##### SUPPLIED DATA #####

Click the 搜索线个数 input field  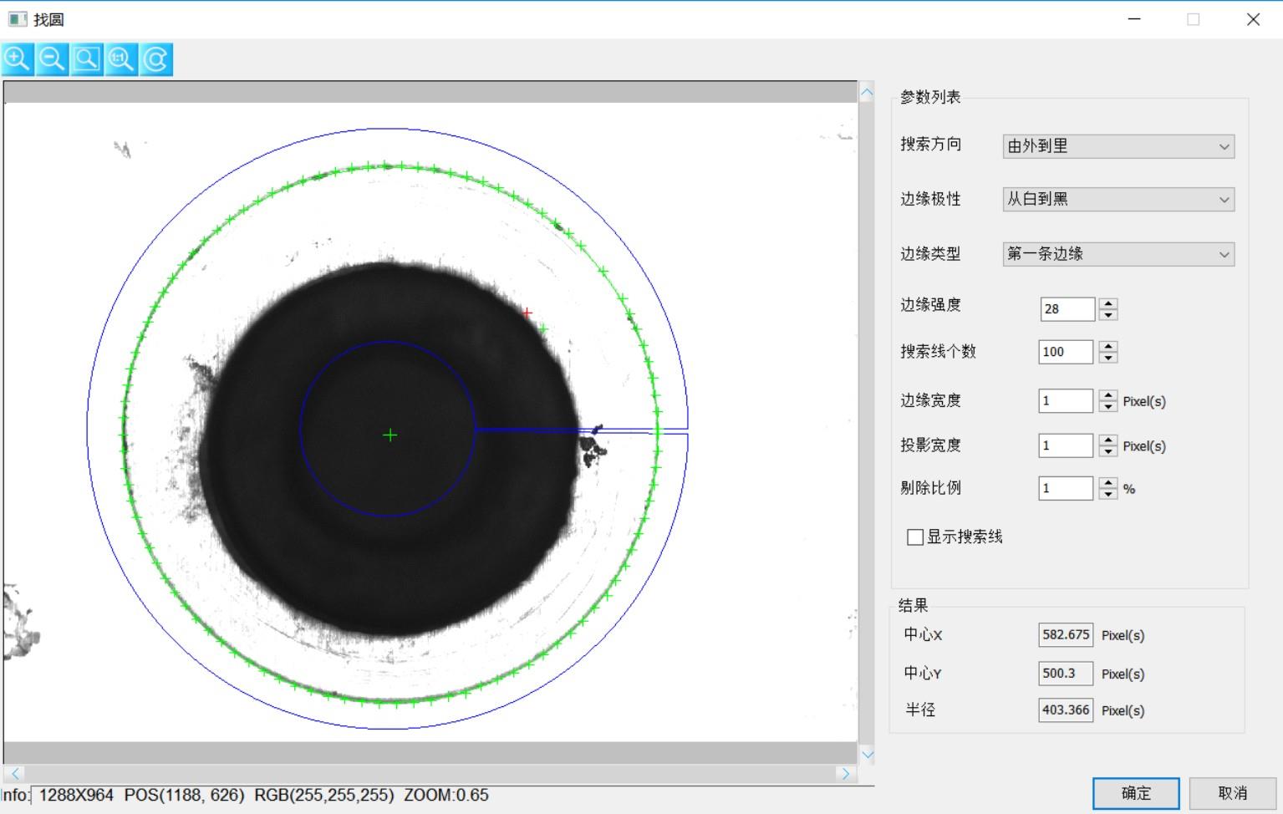coord(1065,352)

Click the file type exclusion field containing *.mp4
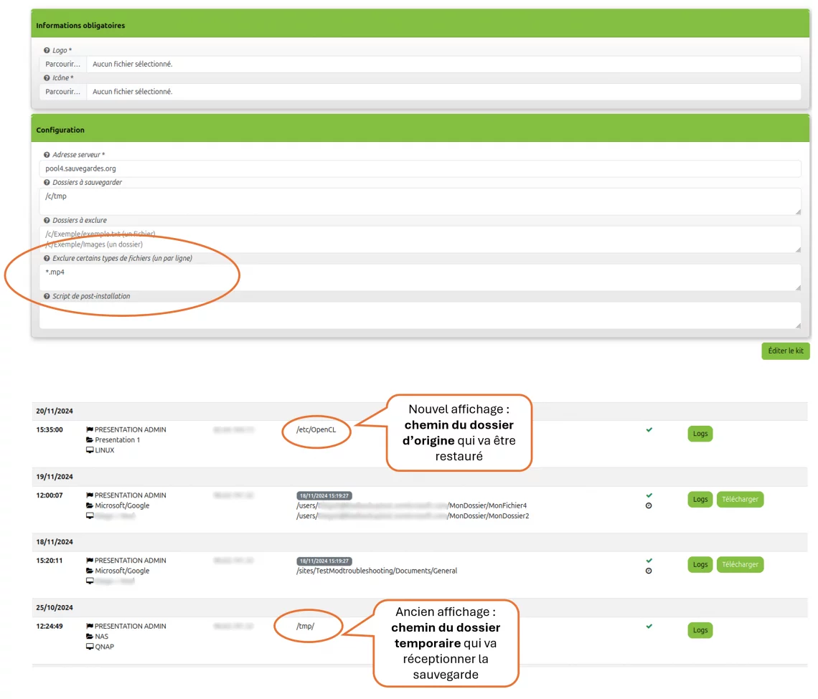coord(420,277)
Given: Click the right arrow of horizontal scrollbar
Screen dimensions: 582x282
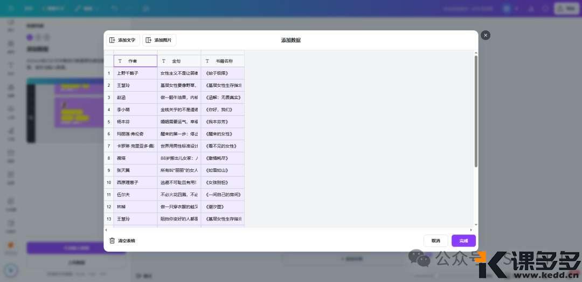Looking at the screenshot, I should [x=471, y=230].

#####

PROBLEM STATEMENT: From the line that contains "Click the file" to the final line of the material, write out each line exactly. Pictures stay out.

RESPONSE AREA:
Click the file type exclusion field containing *.mp4
coord(420,277)
Given: Click the right arrow of horizontal scrollbar
Screen dimensions: 582x282
Looking at the screenshot, I should [x=471, y=230].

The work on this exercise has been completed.